View on GitHub

boon-docs

Boon Logic Software Documentation

Logo

Introduction to the Boon Nano

The Boon Nano is a high-speed, high-efficiency, clustering and segmentation algorithm based on unsupervised machine learning. The Nano builds clusters of similar n-space vectors (or patterns) in real-time based on their similarity. Each pattern has a sequence of features that the Nano uses in its measurement of similarity.

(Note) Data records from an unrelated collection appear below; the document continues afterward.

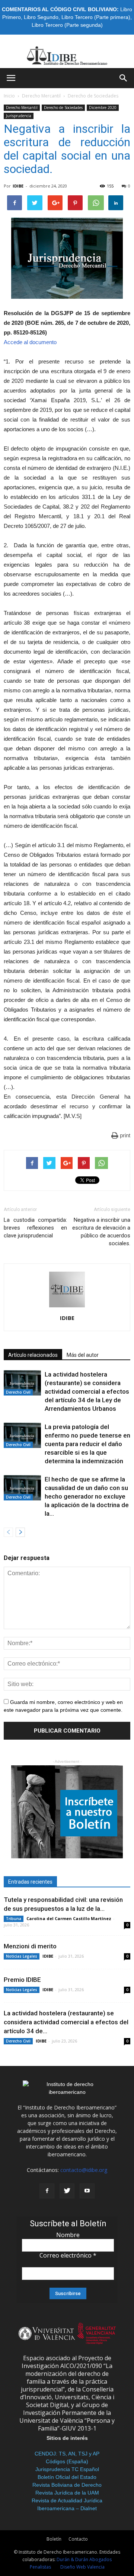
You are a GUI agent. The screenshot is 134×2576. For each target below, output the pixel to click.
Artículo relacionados (33, 1355)
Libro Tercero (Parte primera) (95, 17)
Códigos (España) (67, 2461)
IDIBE (18, 186)
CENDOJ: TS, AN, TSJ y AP (67, 2454)
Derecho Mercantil (41, 96)
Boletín (54, 2539)
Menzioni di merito (30, 1946)
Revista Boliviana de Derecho (67, 2485)
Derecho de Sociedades (93, 96)
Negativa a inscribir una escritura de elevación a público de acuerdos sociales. (101, 1232)
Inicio (9, 96)
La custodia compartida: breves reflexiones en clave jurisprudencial (35, 1228)
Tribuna (13, 1918)
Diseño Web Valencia (82, 2567)
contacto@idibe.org (83, 2169)
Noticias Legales (21, 1956)
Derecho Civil (18, 1392)
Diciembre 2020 (103, 107)
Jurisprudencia (18, 115)
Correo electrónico (67, 2255)
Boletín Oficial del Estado (67, 2477)
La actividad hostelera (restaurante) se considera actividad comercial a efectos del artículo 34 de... (66, 2022)
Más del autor (83, 1355)
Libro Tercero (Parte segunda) (67, 25)
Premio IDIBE (22, 1979)
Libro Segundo (41, 17)
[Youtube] (87, 2190)
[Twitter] (67, 2190)
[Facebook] (46, 2190)
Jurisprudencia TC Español (67, 2469)
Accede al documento (30, 342)
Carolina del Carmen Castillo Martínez (68, 1918)
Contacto (78, 2539)
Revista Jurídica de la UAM (67, 2493)
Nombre (68, 2235)
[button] (123, 78)
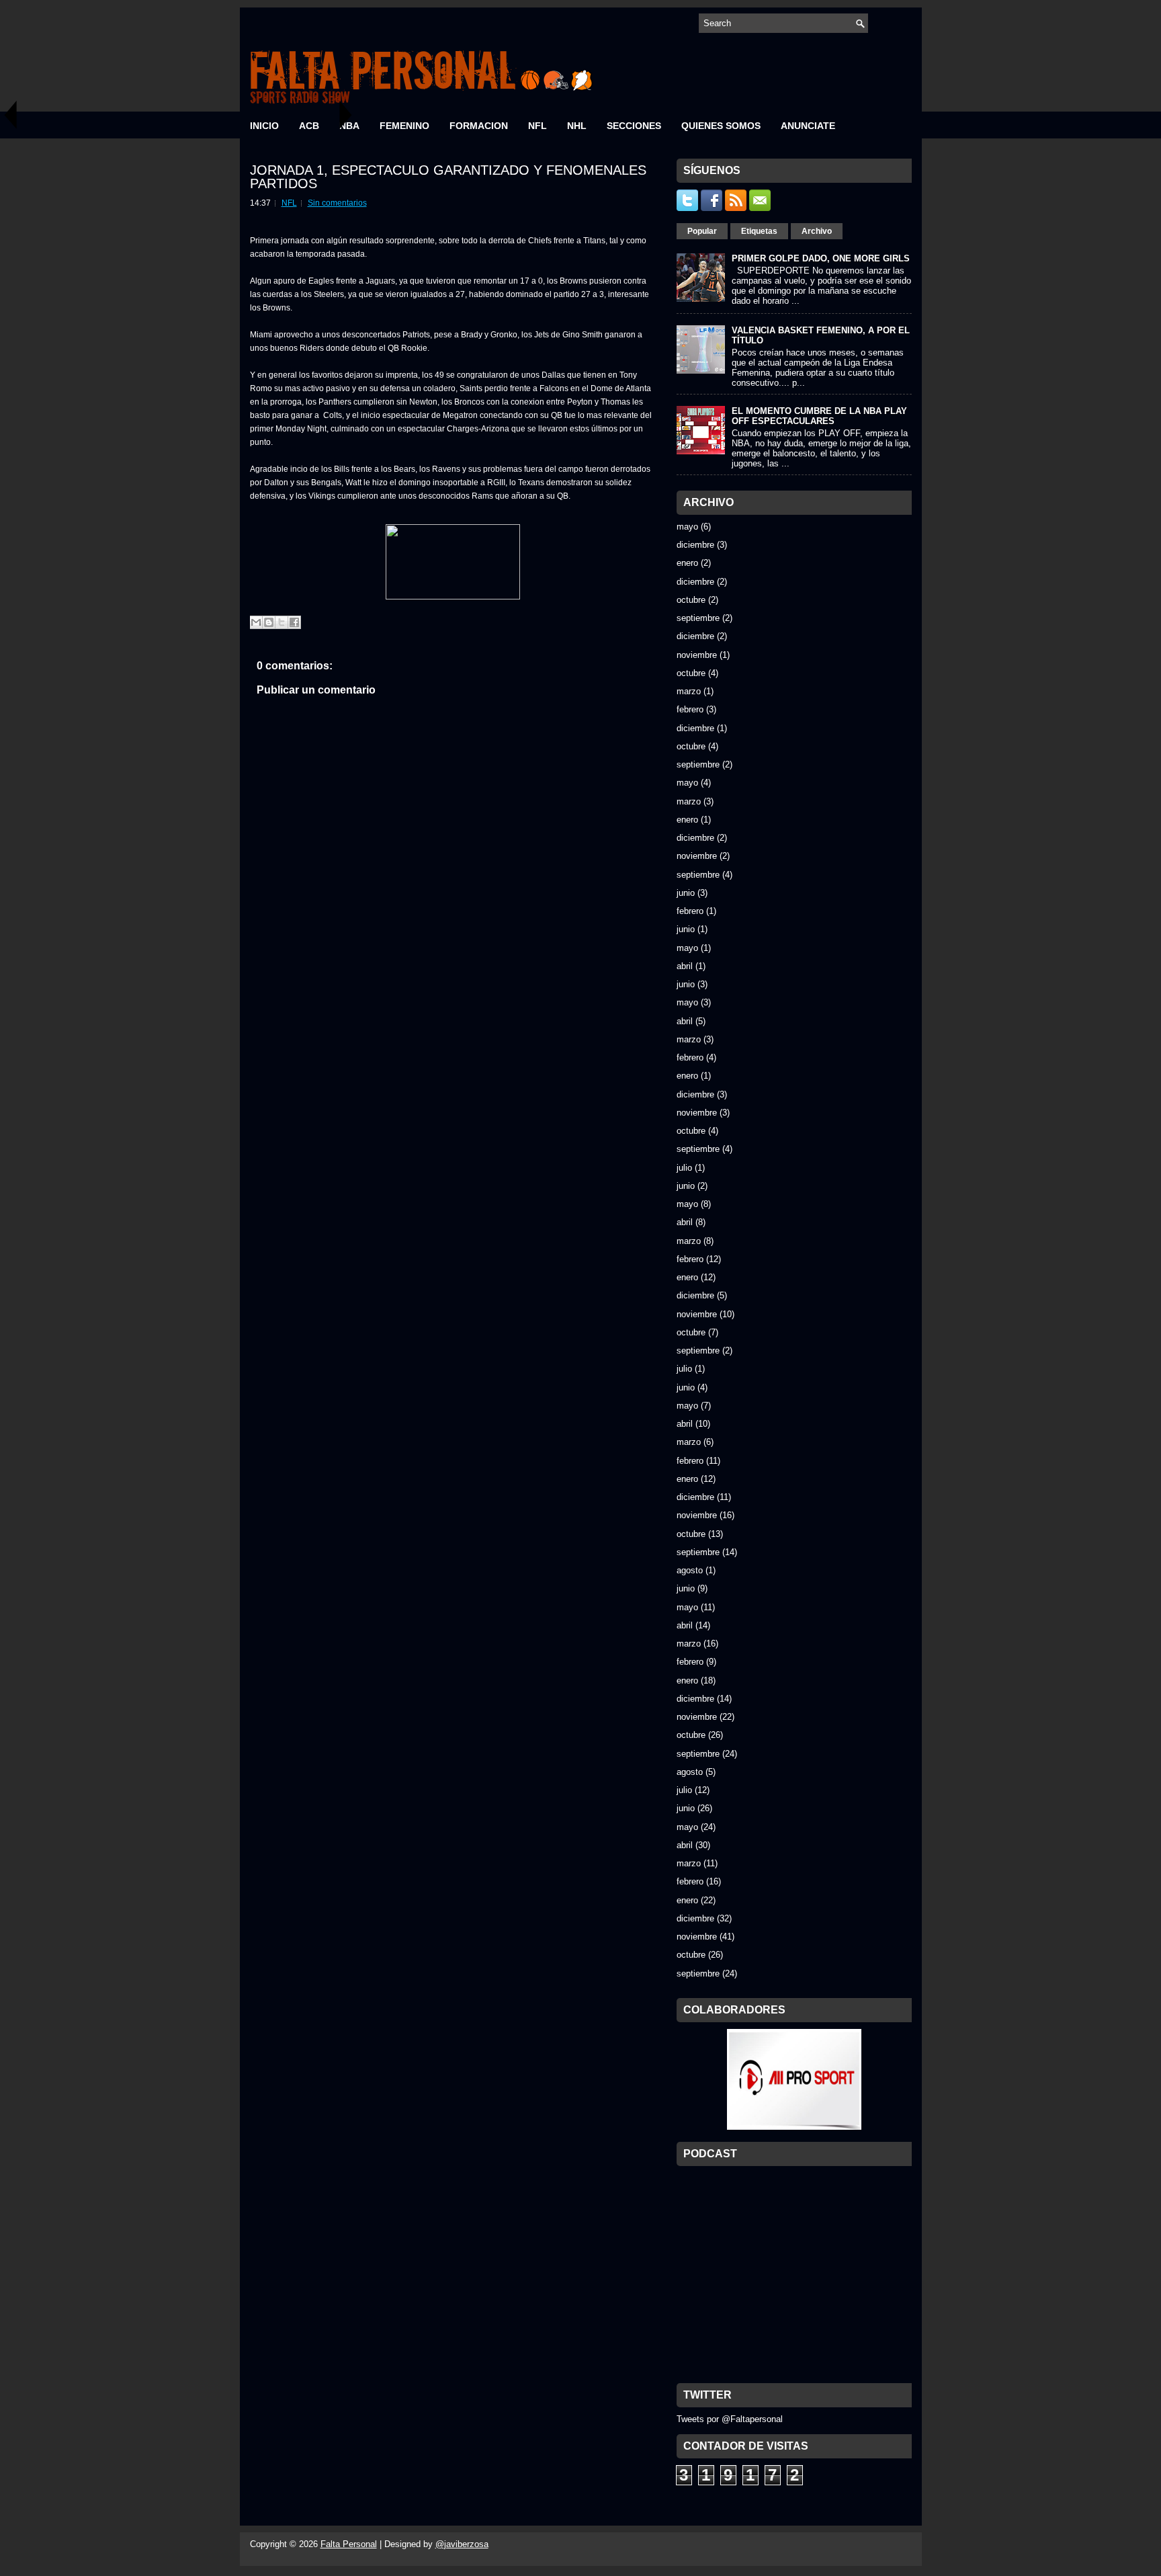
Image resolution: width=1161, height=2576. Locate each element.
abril (685, 966)
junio (686, 893)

Figure 1: Semi-structured data is segmented by the Boon Nano based on L1-distance similarity.

Examples of Patterns

Using the Boon Nano

The Boon Nano clusters its input data by assigning to each pattern an integer called its cluster ID. Patterns assigned the same cluster ID are similar in the sense of having a small L1-distance from each other. The similarity required for patterns assigned to the same cluster is determined by the percent variation setting and the configured feature ranges (described below). Sometimes a pattern is processed by the Nano that is not similar to any of the existing clusters. In this case, one of two actions is taken. If learning mode is on and if the maximum allowed clusters has not been reached, the pattern becomes the first member of a new cluster and the number of clusters in the model increases by one. If learning mode is off or the maximum number of clusters has been reached, the pattern is assigned the special cluster ID 0. There is no assumption that can be made about the similarity of pattern assigned to cluster 0, but they are all known to be significantly different from the non-zero clusters in the existing model.

Figure 2: The number of clusters grows quickly as the first patterns from the input data are processed. The slope of the growth curve levels off as the models matures and as nearly all incoming patterns already have a cluster to which they can be assigned.

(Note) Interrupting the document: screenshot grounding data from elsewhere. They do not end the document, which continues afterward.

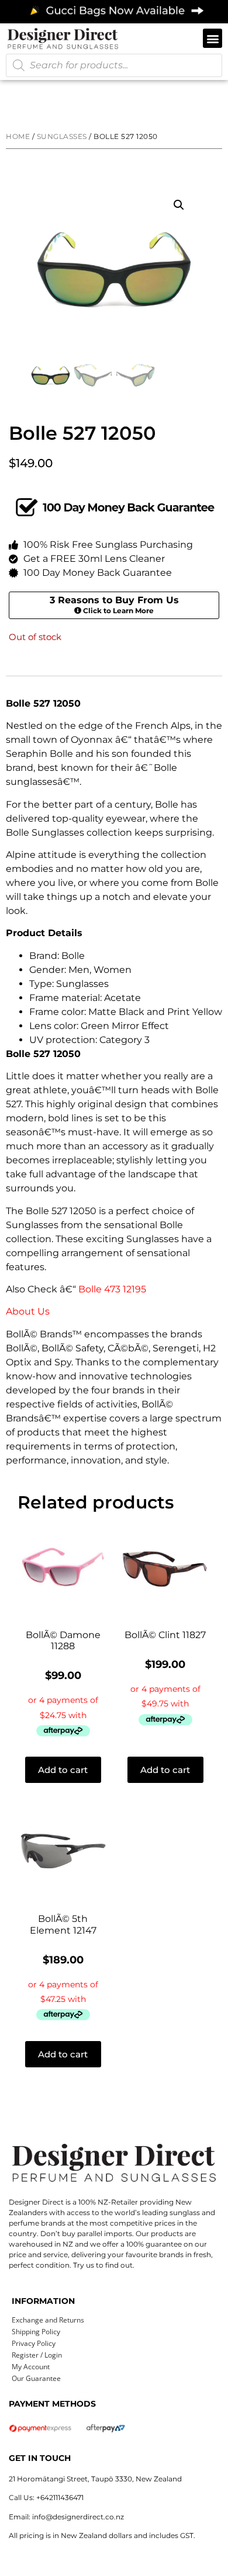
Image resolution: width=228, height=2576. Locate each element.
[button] (212, 38)
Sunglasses (62, 136)
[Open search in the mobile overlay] (114, 65)
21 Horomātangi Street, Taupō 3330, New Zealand (95, 2478)
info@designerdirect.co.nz (78, 2516)
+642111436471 (60, 2497)
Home (18, 136)
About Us (28, 1311)
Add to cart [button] (63, 1769)
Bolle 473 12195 (112, 1289)
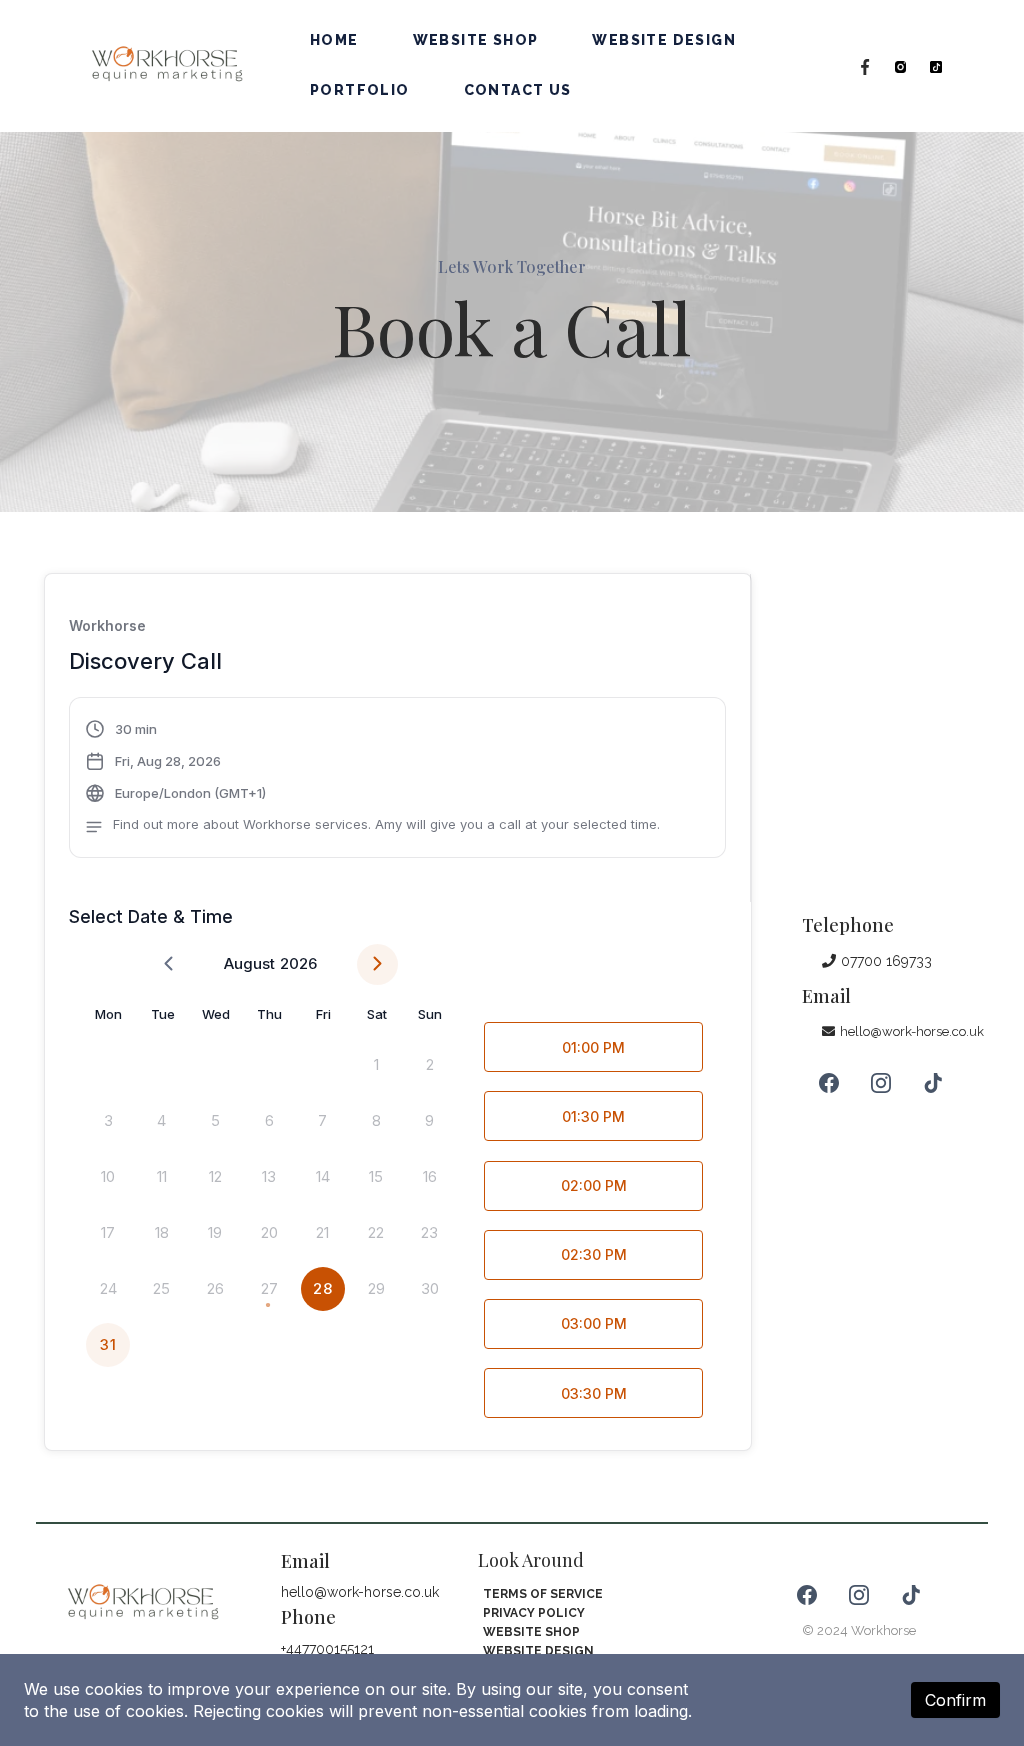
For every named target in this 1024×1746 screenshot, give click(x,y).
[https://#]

The Boon Nano is deployed in both a general-use platform called Expert Console and as a streaming sensor analytics application called Amber

Configuring the Boon Nano

Clustering Configuration

The Boon Nano uses the clustering configuration to determine the properties of the model that will be built for the input data.

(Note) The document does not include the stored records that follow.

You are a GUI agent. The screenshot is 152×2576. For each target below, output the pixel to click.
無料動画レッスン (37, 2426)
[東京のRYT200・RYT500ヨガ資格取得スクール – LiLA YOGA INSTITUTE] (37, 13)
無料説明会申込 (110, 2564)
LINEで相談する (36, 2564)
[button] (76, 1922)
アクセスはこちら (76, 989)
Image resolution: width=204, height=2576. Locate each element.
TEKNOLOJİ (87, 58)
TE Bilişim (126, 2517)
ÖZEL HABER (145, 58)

Figure 3: One feature (all samples from the same sensor) and streaming window size of 25. Each input vector is 25 successive samples where we form successive patterns by dropping the oldest sample from the current pattern and appending the next sample from the input stream.

Autotuning Configuration

Two clustering parameters, the percent variation and the range for each feature, can be autotuned, that is, chosen automatically, by the Boon Nano prescanning representative data. The range for each feature can be autotuned either individually or a single range can be autotuned to apply to all features.

One of the most difficult parameters to configure in unsupervised machine learning is the desired number of clusters needed to produce the best results (as with K-means) or (in the case of the Boon Nano) the desired percent variation to use. This is because one would not generally know a priori the underlying proximity structure of the input vectors to be segmented.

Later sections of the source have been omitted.